Instructions for the task:
In the data that follows, find the line with "Task: Click the Industry copyright-style icon"; transcribe it, every later line up to the one with "The width and", and that line as well, exactly and with no others.

Task material:
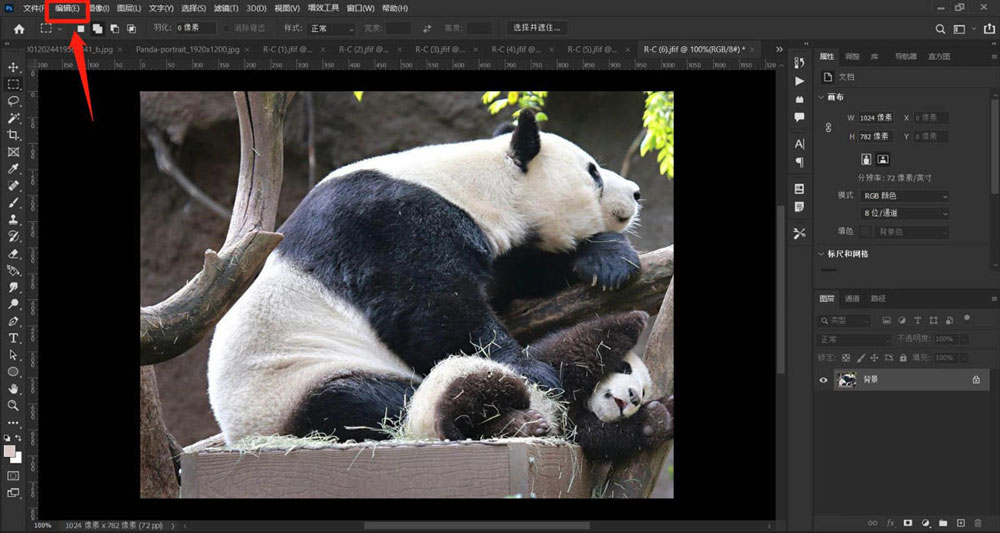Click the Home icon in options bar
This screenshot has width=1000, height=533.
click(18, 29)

==

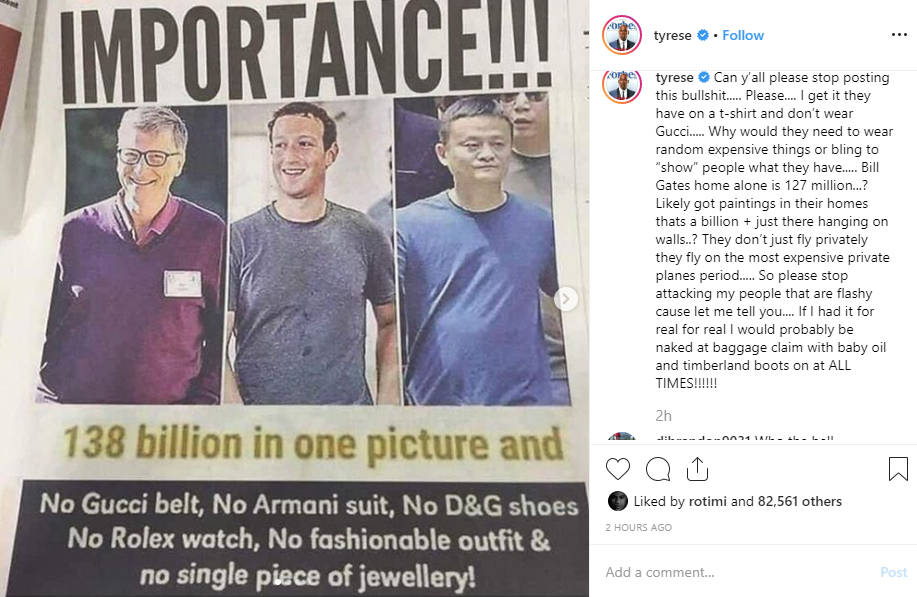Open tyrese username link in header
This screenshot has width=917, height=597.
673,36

---

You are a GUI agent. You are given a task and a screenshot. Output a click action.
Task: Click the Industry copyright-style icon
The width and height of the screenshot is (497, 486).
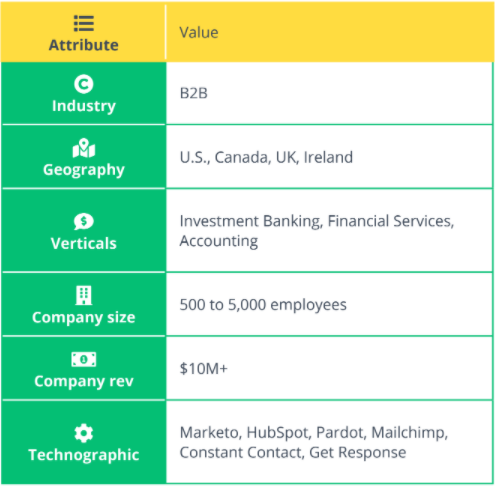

Task solution:
Task: Click the Industry copyright-style icon
The width and height of the screenshot is (497, 486).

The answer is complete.